FCC Begins Receiver Specs Inquiry
The FCC is exploring how to nudge receiver technology forward, seeking comment on immunity performance specifications.
"Incorporation of receiver performance specifications could serve to promote more efficient utilization of the spectrum and create opportunities for new and additional use of radio communications by the American public," the commission said in a release, adding that it does not now intend to subject all receivers to mandatory standards.
In a broad inquiry recommended by its Spectrum Policy Task Force, the commission said at its March meeting that the future specs "could be in the form of incentives, guidelines or regulatory requirements" within or across bands and services.
CEA has opposed receiver regulations, calling their implementation in the DTV a solution in search of a problem.
"The problem with digital reception today has nothing to do with receiver capabilities and everything to do with the low power that some broadcasters are using for their digital signals," CEA told the FCC March 7.
Sinclair Broadcasting Group has led the call for DTV receiver standards, noting that a mandate for the receivers that many viewers would never use was a recipe for lousy receivers, if there were no performance standards.
"Nowhere is the Commission's 'transmitter-centric' policy more obvious than in the Commission's rules governing DTV," Sinclair said in a filing.
The FCC seeks comment on immunity performance and interference tolerance of existing receivers, possibilities for improving the level of receiver immunity in the various radio services and potential impacts of standard on innovation.

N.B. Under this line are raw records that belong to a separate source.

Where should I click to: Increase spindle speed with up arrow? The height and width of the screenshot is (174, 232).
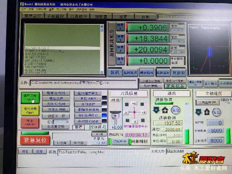[207, 112]
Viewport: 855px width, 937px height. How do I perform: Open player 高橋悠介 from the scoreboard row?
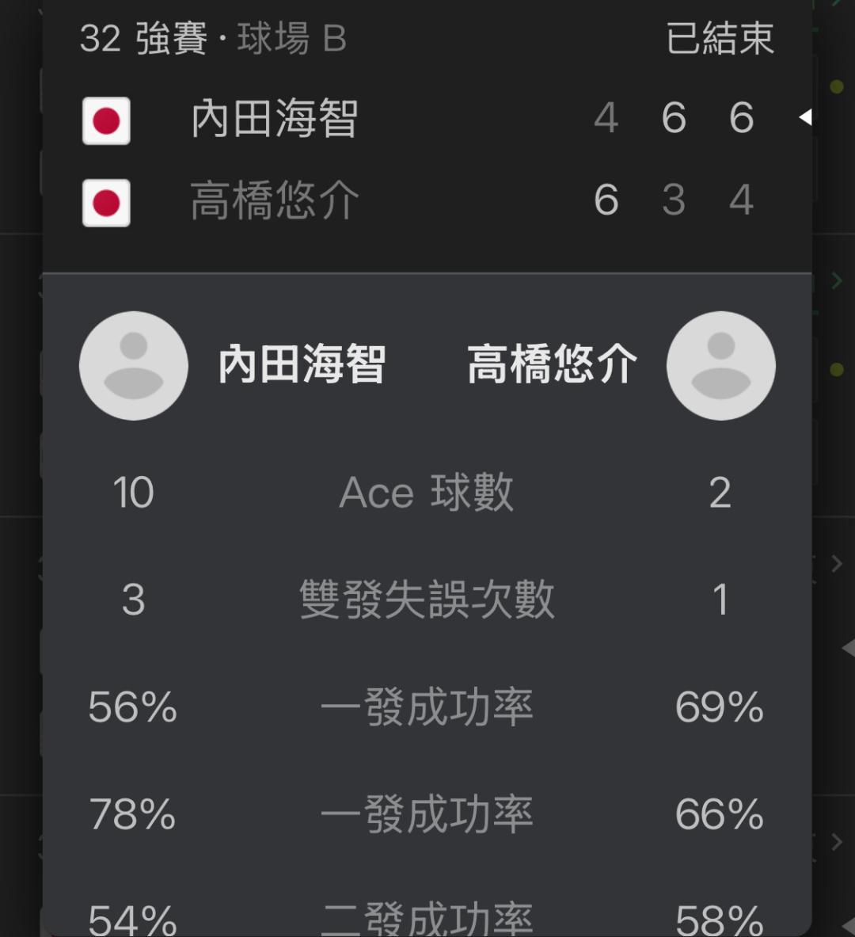tap(275, 200)
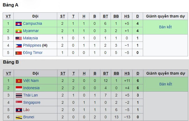The height and width of the screenshot is (121, 189).
Task: Click the Singapore flag icon
Action: click(19, 103)
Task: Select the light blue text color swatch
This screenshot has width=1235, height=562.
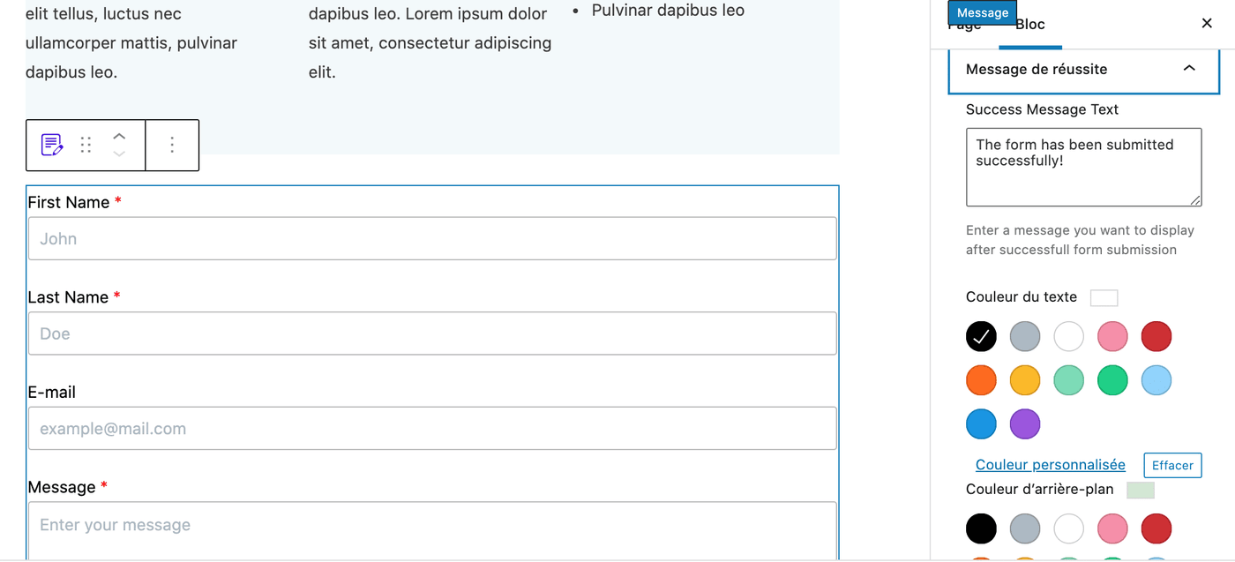Action: pyautogui.click(x=1156, y=379)
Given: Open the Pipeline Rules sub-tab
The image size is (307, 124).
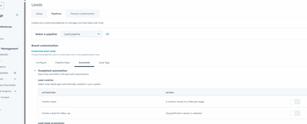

"Our objective is to gather information on the technological landscape-what is the state-of-the-art in receiver technology and what is deployed in the field," FCC Chairman Michael Powell said. "Without baselines, there can be no benchmarks. In developing these baselines, I prefer to rely on market incentives and voluntary industry programs to establish receiver immunity guidelines in the first instance. Such guidelines will promote more efficient use of the radio spectrum, increasing opportunities for innovation and the delivery of new services to the American public."